10.4 SUMMARY

  1. Investment in physical capital is necessary for long-run economic growth. So in order for an economy to grow, it must channel savings into investment spending.

  2. According to the savings-investment spending identity, savings and investment spending are always equal for the economy as a whole. The budget balance is equal to public savings, which is sometimes called government savings. When the government runs a budget surplus, public savings is positive and the government is a source of savings. On the other hand, when the government runs a budget deficit, then public savings is negative and the government is a source of dissavings. In a closed economy, national savings, the sum of private savings plus public savings, must be equal to investment spending. In an open economy, national savings can split between two kinds of investment: (domestic) investment spending and net foreign investment. Alternatively, domestic investment can be financed via national savings and/or negative NFI, which represents a net inflow of financial capital from abroad (i.e., in an open economy, the total savings available for investment in any given country, from both domestic and foreign sources, equals investment).

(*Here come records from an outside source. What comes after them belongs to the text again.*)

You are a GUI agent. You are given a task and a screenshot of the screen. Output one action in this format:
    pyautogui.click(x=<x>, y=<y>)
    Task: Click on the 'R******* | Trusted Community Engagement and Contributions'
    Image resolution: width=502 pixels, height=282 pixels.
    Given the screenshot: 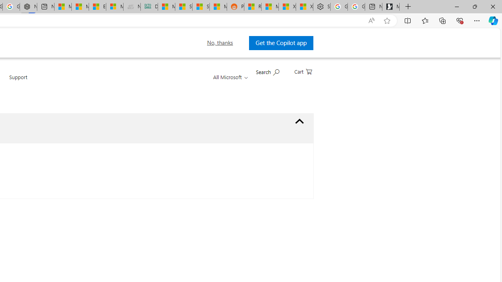 What is the action you would take?
    pyautogui.click(x=253, y=7)
     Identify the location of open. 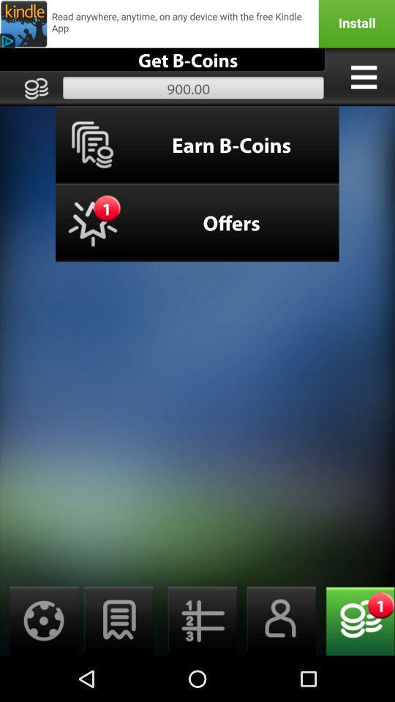
(118, 620).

  3. The hypothetical loanable funds market shows how loans from savers are allocated among borrowers with investment spending projects. By showing how gains from trade between lenders and borrowers are maximized, the loanable funds market shows why a well-functioning financial system leads to greater long-run economic growth. Increasing or persistent government budget deficits can lead to crowding out: higher interest rates and reduced investment spending. Changes in perceived business opportunities and government policies that affect investment shift the demand curve for loanable funds; changes in private savings and government budget balance shift the supply curve.

  4. In order to evaluate a project in which the return, Y, is realized in the future, you must transform Y into its present value using the interest rate, i. The present value of $1 received one year from now is $1/(1 + i), the amount of money you must lend out today to have $1 one year from now. The present value of a given project rises as the interest rate falls and falls as the interest rate rises. This tells us that the demand curve for loanable funds is downward-sloping.

  5. Because neither borrowers nor lenders can know the future inflation rate, loans specify a nominal interest rate rather than a real interest rate. For a given expected future inflation rate, shifts of the demand and supply curves of loanable funds result in changes in the underlying real interest rate, leading to changes in the nominal interest rate. According to the Fisher effect, an increase in expected future inflation raises the nominal interest rate one-to-one so that the expected real interest rate remains unchanged.

  6. Households invest their current savings and their wealth—their accumulated savings—by purchasing assets. Assets come in the form of either a financial asset, a paper claim that entitles the buyer to future income from the seller, or a physical asset, a tangible object that can generate future income. A financial asset is also a liability from the point of view of its initial seller (or issuer). There are four main types of financial assets: loans, bonds, stocks, and bank deposits. Each of them serves a different purpose in addressing the three fundamental tasks of a financial system: reducing transaction costs—the cost of making a deal; reducing financial risk—uncertainty about future outcomes that involves financial gains and losses; and providing liquid assets—assets that can be quickly converted into cash without much loss of value (in contrast to illiquid assets, which are not easily converted).

  7. Although many small and moderate-size borrowers use bank loans to fund investment spending, larger companies typically issue bonds. Bonds with a higher risk of default must typically pay a higher interest rate. Business owners reduce their risk by selling stock. Although stocks usually generate a higher return than bonds, investors typically wish to reduce their risk by engaging in diversification, owning a wide range of assets whose returns are based on unrelated, or independent, events. Most people are risk-averse, more sensitive to a loss than to an equal-sized gain. Loan-backed securities, a recent innovation, are assets created by pooling individual loans and selling shares of that pool to investors. Because they are more diversified and more liquid than individual loans, bonds are preferred by investors. It can be difficult, however, to assess a bond’s quality.

  8. Financial intermediaries—institutions such as mutual funds, pension funds, life insurance companies, and banks—are critical components of the financial system. Mutual funds and pension funds allow small investors to diversify, and life insurance companies reduce risk.

  9. A bank allows individuals to hold liquid bank deposits that are then used to finance illiquid loans. Banks can perform this mismatch because on average only a small fraction of depositors withdraw their funds at any one time. A well-functioning banking sector is a key ingredient of long-run economic growth.

  10. Asset market fluctuations can be a source of short-run macroeconomic instability. Asset prices are determined by supply and demand as well as by the desirability of competing assets, like bonds: when the interest rate rises, prices of stocks and physical assets such as real estate generally fall, and vice versa. Expectations drive the supply of and demand for assets: expectations of higher future prices push today’s asset prices higher, and expectations of lower future prices drive them lower. One view of how expectations are formed is the efficient markets hypothesis, which holds that the prices of assets embody all publicly available information. It implies that fluctuations are inherently unpredictable—they follow a random walk.

  11. Many market participants and economists believe that, based on actual evidence, financial markets are not as rational as the efficient markets hypothesis claims. Such evidence includes the fact that stock price fluctuations are too great to be driven by fundamentals alone. Policy-makers assume neither that markets always behave rationally nor that they can outsmart them.